» **WHAT IS NEEDED**
Render the data from the start through the line that contains "tap(534, 22)" as a numbered list, leaving out blank lines.

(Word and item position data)

◇ ◇ ◇ ◇ ◇ ◇ ◇

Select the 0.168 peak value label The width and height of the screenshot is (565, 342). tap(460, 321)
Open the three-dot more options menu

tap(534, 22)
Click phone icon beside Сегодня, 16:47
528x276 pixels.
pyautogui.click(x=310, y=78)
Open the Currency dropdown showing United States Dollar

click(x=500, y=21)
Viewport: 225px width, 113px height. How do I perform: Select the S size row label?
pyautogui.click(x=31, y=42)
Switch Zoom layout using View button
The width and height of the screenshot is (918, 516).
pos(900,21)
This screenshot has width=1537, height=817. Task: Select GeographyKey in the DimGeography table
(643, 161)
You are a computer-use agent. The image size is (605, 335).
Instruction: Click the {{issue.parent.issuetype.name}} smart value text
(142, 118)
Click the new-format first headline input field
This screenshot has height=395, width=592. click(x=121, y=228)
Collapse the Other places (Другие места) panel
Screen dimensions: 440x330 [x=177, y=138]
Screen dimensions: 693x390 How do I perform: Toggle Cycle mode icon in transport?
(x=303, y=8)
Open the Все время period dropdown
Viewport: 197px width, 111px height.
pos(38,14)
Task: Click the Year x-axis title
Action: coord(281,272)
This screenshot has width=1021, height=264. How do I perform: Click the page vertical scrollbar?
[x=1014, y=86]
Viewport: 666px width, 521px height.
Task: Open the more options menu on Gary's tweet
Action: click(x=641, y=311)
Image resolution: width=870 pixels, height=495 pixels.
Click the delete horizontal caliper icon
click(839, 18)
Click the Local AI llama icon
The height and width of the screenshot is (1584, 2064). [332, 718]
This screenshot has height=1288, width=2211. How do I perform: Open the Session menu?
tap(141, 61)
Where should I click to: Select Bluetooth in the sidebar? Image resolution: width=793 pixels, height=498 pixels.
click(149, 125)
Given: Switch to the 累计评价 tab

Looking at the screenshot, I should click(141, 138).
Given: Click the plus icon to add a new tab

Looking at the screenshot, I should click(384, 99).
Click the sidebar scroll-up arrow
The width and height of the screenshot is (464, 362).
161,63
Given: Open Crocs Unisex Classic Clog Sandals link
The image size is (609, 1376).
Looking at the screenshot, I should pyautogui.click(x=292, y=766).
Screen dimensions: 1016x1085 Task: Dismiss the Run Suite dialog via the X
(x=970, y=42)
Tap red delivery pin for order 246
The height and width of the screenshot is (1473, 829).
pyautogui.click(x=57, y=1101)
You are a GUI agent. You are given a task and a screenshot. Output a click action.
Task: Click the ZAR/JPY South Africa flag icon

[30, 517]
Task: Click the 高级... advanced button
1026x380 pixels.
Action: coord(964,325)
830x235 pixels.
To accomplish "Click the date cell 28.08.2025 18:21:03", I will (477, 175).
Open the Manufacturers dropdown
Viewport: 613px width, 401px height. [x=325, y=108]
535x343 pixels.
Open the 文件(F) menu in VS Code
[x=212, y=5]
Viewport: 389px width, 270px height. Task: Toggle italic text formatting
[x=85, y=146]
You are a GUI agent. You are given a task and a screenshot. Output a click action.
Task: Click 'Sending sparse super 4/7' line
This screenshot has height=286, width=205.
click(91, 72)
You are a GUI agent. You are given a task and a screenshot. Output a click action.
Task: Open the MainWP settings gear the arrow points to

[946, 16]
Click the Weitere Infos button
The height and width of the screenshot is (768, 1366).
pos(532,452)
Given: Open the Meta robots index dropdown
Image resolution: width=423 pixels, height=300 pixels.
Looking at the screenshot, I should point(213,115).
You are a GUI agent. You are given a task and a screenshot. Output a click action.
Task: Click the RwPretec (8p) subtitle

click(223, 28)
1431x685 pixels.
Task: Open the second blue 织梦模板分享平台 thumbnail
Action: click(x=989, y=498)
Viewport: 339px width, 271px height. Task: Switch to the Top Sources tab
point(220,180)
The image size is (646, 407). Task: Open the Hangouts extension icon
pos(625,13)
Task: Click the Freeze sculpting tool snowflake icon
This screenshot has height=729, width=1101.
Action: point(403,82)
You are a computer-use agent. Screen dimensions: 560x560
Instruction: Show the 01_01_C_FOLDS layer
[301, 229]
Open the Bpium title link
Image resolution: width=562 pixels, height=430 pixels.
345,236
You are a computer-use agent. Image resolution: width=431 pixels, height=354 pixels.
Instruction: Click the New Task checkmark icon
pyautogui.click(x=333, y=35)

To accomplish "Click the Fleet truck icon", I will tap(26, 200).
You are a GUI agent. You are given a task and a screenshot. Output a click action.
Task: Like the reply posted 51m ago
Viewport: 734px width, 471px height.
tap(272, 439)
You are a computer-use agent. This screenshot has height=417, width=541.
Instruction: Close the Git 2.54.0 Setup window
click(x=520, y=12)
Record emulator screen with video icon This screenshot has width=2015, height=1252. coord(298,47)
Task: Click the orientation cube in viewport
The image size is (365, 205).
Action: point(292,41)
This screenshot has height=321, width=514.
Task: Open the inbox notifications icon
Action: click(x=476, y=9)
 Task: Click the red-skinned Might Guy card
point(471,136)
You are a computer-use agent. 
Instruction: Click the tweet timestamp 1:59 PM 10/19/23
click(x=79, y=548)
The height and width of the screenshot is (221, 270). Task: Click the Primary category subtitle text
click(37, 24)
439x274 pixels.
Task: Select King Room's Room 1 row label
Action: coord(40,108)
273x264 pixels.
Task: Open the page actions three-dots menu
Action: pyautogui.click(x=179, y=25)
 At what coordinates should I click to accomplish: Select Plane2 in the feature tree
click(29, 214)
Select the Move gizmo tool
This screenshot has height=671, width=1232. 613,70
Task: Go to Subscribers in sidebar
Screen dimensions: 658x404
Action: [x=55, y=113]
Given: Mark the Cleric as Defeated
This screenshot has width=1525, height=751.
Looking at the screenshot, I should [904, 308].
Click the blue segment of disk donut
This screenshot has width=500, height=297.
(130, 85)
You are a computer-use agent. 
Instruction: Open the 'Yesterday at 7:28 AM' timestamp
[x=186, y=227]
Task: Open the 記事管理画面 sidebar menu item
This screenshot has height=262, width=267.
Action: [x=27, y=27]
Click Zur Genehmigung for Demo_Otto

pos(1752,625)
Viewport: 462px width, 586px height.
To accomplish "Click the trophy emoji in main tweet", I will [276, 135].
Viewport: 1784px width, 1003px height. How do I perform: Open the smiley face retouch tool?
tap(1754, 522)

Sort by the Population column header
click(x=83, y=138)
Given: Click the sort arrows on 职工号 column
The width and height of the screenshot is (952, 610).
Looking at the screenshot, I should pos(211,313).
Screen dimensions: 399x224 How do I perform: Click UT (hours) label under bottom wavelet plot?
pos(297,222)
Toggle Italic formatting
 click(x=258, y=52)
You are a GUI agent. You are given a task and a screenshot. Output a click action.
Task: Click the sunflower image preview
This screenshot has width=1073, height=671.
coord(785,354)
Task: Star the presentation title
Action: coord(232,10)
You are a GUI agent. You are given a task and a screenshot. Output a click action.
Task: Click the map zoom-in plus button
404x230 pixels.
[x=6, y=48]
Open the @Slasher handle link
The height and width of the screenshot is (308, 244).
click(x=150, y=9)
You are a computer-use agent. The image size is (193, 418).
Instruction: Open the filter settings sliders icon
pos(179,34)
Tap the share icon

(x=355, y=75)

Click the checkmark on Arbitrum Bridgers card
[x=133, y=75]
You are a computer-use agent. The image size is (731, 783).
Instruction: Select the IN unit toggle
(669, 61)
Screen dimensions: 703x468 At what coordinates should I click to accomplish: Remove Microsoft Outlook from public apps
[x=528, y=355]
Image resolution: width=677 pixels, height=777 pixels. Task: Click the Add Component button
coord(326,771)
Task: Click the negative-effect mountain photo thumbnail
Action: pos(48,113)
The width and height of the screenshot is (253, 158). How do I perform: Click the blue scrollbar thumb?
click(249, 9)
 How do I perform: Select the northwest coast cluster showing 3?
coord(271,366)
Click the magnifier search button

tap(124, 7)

◇ ◇ ◇ ◇ ◇ ◇ ◇

» **EXERCISE SOLUTION**
1. Select the 0.168 peak value label The width and height of the screenshot is (565, 342). tap(460, 321)
2. Open the three-dot more options menu
3. tap(534, 22)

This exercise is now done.